The subject of this presentation brings together two Nobel Prize winning technologies. 2012’s prize for physiology or medicine was awarded for work in developing induced pluripotent stem cells (iPSCs), and in 2020, the prize for chemistry was conferred for the gene modifying technology CRISPR/Cas9. The combination of these tools results in immense opportunities from improved models to identifying novel targets.
iPSCs were developed to fix the limitations with the older tool of embryonic stem cells. By taking differentiated somatic cells and reprogramming them with transcription factors, these cells will revert to a state similar to embryonic stem cells. They can be frozen, thawed, and grown indefinitely, making them highly useful for biological research.
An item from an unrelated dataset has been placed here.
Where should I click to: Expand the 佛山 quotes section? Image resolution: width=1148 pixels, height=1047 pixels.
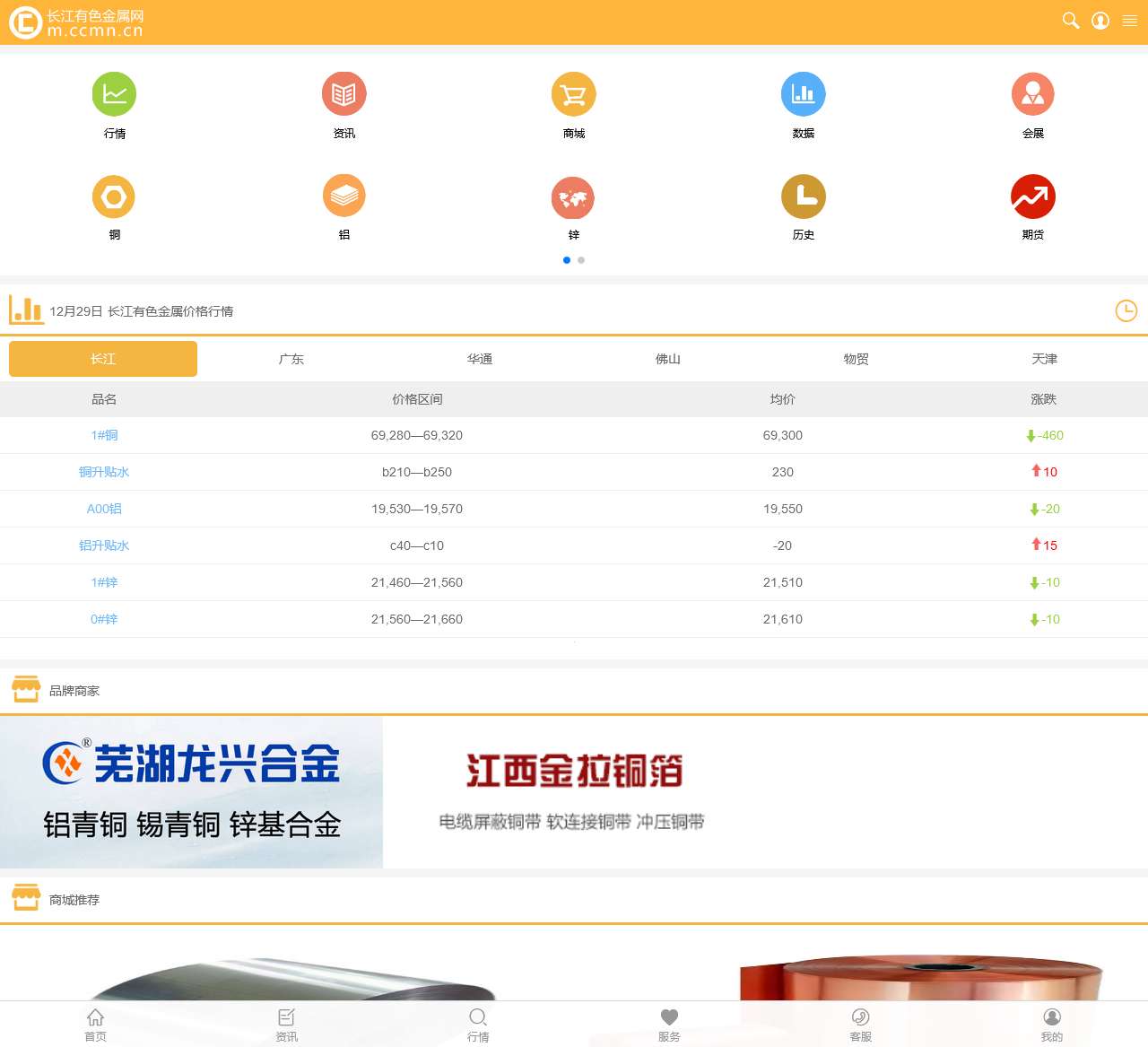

For example, iPSCs are used in human tissue modelling in 3D cell cultures and organoids.
CRISPR/Cas9 highjacks the cells’ repair system to force the insertion or deletion of specific genes in a DNA sequence. The combination the CRISPR/Cas9 system with the use iPSCs opens up a world of possibilities for research. For example, Sharma mentioned disease models, therapeutic modalities, high-throughput screening, immune system research, drug discovery, target identification, drug efficacy models, and regenerative medicine, to name a few...
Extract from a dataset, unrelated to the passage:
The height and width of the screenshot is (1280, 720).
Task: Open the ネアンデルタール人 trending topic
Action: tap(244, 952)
There are however practical hurdles that researchers must jump in order to bring together these tools. First, scientists must work out whether to use plasmids to deliver their guide RNA or ribonucleoprotein (RNP) delivery. Second, what is the most efficient method to deliver it into the iPSCs? The third and fourth hurdles are the time and labour required to use the two systems together. And finally, knock-in efficiency is often low.
Sharma outlined his team’s approach to using the two tools. Firstly, they use RNP delivery due to their better experimental results. For delivery, the team use electroporation as it is most convenient for their lab. To reduce the time and labour costs required, their solution is to improve the efficiency of their DNA amplification enzyme. Furthermore, strategies to enhance homologous directed repair (HDR) in iPSCs, including chemical inhibitors and cold shock treatments, are discussed.